Raising Your Credit Score

Image of someone paying bills

It's important to realize that if a credit score is low, it won't necessarily stay like that forever. A score is a "snapshot" of an individual's credit history at any point in time. It changes as new information is added to their credit history, and it can improve if they manage their credit responsibly.

We know that credit scores are made up of five parts. Let's see what you can do within each of these parts to improve your overall score.

Payment History

  • Pay your bills on time. Delinquent payments and collections can have a significant negative impact on your score.
  • If you have missed payments, get current and stay current. The longer you pay your bills on time, the better your score.
  • Be aware that paying off a collection account will not remove it from your credit report. It will stay on your report for seven to ten years.

Amounts Owed

  • Keep balances low on credit cards. High outstanding debt can affect a score.
  • Pay off debt rather than move it around. The best way to improve your score in this area is by paying down your revolving credit. In fact, owing the same amount but having fewer open accounts may lower your score.
  • Don't close unused credit cards as a short-term strategy to raise your score.
  • Don't open a number of new credit cards that you don't need. This approach could backfire and actually lower your score.

Length of Credit History

If you have only been managing credit for a short time, don't open a lot of new accounts too rapidly.
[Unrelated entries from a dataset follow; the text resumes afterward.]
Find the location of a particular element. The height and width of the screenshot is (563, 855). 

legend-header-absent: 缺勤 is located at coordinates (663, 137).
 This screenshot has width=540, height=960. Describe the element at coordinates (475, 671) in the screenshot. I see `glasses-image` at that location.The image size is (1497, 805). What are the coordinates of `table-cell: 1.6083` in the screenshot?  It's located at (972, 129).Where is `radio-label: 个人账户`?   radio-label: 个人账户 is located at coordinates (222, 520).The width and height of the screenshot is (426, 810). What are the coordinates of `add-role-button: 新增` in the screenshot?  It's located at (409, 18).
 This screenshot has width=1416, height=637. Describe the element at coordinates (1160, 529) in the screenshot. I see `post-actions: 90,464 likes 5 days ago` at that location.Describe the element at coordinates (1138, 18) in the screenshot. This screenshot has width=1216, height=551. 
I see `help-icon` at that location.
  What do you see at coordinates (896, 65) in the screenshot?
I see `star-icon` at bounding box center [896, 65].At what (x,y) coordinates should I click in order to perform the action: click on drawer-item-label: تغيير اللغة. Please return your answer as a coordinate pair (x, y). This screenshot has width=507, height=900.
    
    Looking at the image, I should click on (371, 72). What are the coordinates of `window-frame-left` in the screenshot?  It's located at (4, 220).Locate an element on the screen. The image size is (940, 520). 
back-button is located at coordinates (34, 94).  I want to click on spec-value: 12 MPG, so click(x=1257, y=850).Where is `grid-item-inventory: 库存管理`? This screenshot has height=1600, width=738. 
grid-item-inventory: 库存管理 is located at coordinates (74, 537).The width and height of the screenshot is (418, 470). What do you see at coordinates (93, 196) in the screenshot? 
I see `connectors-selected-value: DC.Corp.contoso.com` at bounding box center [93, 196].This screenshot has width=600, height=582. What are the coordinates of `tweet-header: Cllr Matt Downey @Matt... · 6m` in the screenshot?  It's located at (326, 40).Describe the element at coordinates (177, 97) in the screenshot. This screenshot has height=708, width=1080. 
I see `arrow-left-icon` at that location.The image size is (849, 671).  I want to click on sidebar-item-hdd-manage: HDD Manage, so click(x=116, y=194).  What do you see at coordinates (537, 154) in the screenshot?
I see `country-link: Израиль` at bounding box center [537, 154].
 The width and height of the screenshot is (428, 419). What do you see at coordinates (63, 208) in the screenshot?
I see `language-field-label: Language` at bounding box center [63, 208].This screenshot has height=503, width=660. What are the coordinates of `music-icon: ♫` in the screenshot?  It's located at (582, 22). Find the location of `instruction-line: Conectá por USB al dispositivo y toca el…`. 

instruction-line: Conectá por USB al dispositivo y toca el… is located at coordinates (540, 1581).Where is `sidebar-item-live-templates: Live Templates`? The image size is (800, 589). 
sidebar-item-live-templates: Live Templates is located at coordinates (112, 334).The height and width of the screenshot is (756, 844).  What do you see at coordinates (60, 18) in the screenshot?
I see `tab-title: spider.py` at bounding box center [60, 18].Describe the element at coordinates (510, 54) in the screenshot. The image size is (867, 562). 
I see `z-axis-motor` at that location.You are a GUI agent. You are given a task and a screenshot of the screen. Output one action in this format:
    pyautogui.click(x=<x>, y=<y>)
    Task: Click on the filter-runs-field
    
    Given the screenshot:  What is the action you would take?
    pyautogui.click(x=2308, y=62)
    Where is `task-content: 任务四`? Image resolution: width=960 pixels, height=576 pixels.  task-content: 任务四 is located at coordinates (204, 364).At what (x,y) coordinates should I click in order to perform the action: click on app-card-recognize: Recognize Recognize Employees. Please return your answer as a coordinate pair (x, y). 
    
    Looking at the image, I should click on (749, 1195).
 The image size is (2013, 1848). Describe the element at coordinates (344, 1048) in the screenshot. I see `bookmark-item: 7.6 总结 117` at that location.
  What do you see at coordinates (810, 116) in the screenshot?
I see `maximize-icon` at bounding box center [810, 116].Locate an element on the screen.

New accounts will lower your average account age, which will have a greater effect on your score than if you don't have a lot of other credit information.

Image of opening a new credit account

New Credit

Re-establish your credit history if you have had problems in the past. Opening new accounts responsibly and paying them off on time will raise your score in the long term.

Types of Credit Used

Apply for and open new credit accounts only as needed.

It's okay to have credit cards, but you must manage them responsibly! In general, having credit cards and installment loans (and making timely payments) will raise your score. Someone with no credit cards, for example, tends to be a higher risk than someone who has managed credit cards responsibly.